◆ **Text segment**:
-=-=-
Precambrian thermal events and possible link to identified crustal basement
The oldest dated event in the geological evolution of the study area was the intrusion of the granitic gneiss precursor of sample Mo381 at 1519 ± 11 Ma. An even older age of c. 1700 Ma is documented by a xenocrystic zircon grain from grey augen-gneiss sample Mo387. These ages document the presence of late Palaeoproterozoic to early Mesoproterozoic crust in the Baga Bogd massif.
The existence of Precambrian crust of Archaean to Palaeoproterozoic age is well documented for the Baidrag Block (Dzabkhan microcontinent; Kozakov et al. 1997) which is located to the northwest of the study area (Fig. 1). The Baidrag basement shows a complex and polyphase tectono-metamorphic evolution from late Archaean to late Palaeoproterozoic time (e.g., Kozakov et al. 1997, 2007 and references therein). The oldest rocks correspond to tonalitic and two pyroxene gneisses with protolith emplacement ages documented by conventional multigrain and SHRIMP single zircon ages of c. 2.80–2.65 Ma (Mitrofanov et al. 1985; Kozakov et al. 2007). The last major thermal event experienced by these rocks reflects the peak of granulite-facies metamorphism with a minimum age of 1839 ± 1 Ma (Pb–Pb zircon evaporation age, Kröner et al. 2001), for metamorphic zircons from a metapelitic rocks. A post-tectonic granite with a U–Pb zircon age of 1825 ± 5 Ma (conventional method; Kotov et al. 1995) marks the final consolidation of this Precambrian crystalline block.
-=-=-
◆ **Task description**:
How might the passage on Precambrian thermal events in the Baga Bogd area continue after its final sentence? Write that continuation.

◆ **Data provided**:
-=-=-
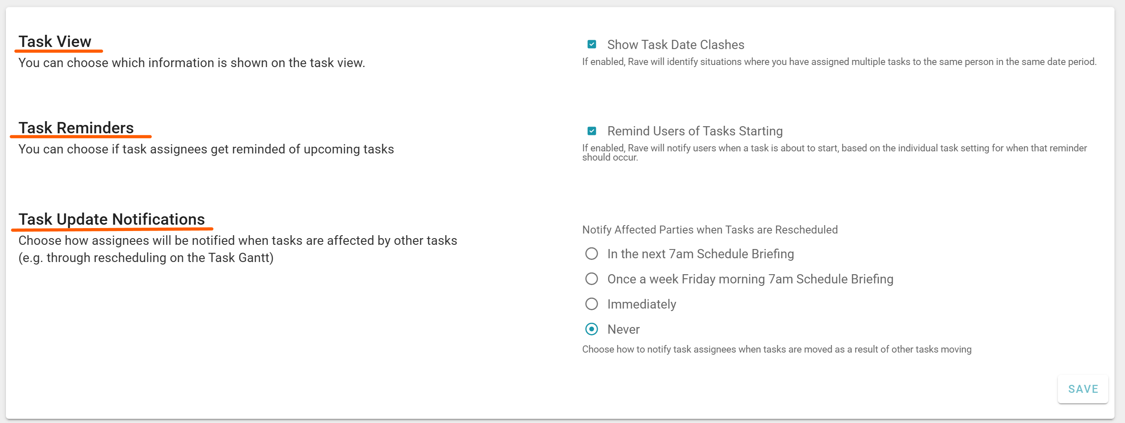The width and height of the screenshot is (1125, 423).
Task: Click the Task Reminders description about upcoming tasks
Action: pos(206,149)
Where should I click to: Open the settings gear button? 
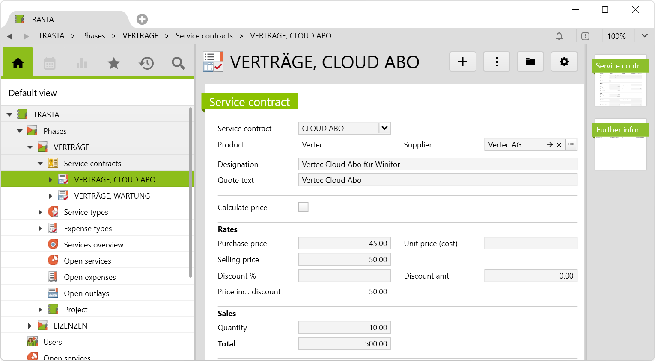coord(564,62)
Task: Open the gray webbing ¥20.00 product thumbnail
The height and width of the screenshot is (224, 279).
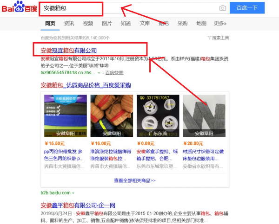Action: (x=204, y=116)
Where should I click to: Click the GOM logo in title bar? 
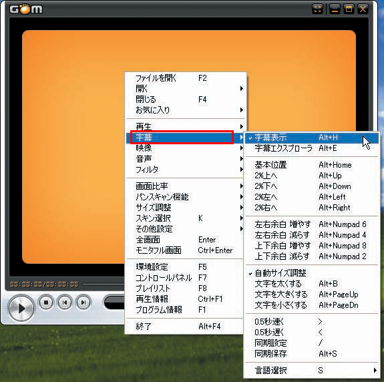click(26, 9)

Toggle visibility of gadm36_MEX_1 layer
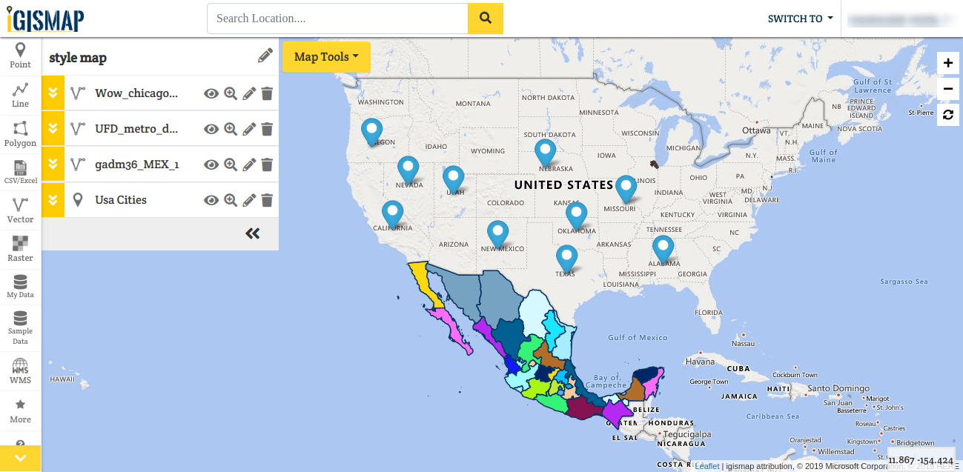pos(211,164)
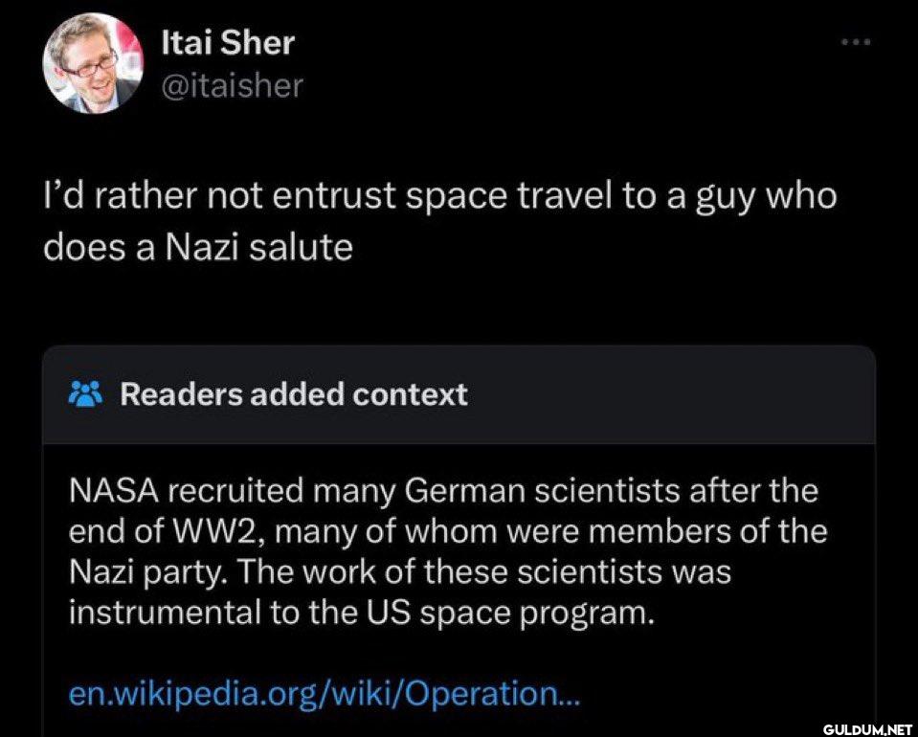Click the Itai Sher display name
918x737 pixels.
(228, 43)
-=-=-
◆ **Answer to this exercise**:
Other discrete Precambrian crustal domains are recognized in western Mongolia in the Dariv Metamorphic Complex and the Khantaishir Complex (Fig. 1), also assumed to be part of the Dzabkhan microcontinent (Badarch et al. 2002; Kozakov et al. 2002), but display slightly different age patterns in comparison to the Baidrag Block. Within the Dariv Metamorphic Complex there are unpublished zircon ages between 840 and 600 Ma with rare xenocrysts up to Archaean in age (Kozakov I.K., pers. comm., 2007). The minimum age of emplacement for the protolith of a dioritic gneiss is 1426 ± 1 Ma (Pb–Pb zircon evaporation age; Kröner et al. 2001). The Khantaishir Complex around Altai City contains a porphyritic granite-gneiss with a crystallization age of 1127 ± 1 Ma and a 1715 Ma old xenocrystic zircon (Pb–Pb zircon evaporation ages; Kröner et al. 2001). Near Altai City, a migmatite yielded a SHRIMP zircon age of 840 ± 9 Ma and also contains inherited zircons ranging from 2,445 to 1,440 Ma in age (Zhao et al. 2006).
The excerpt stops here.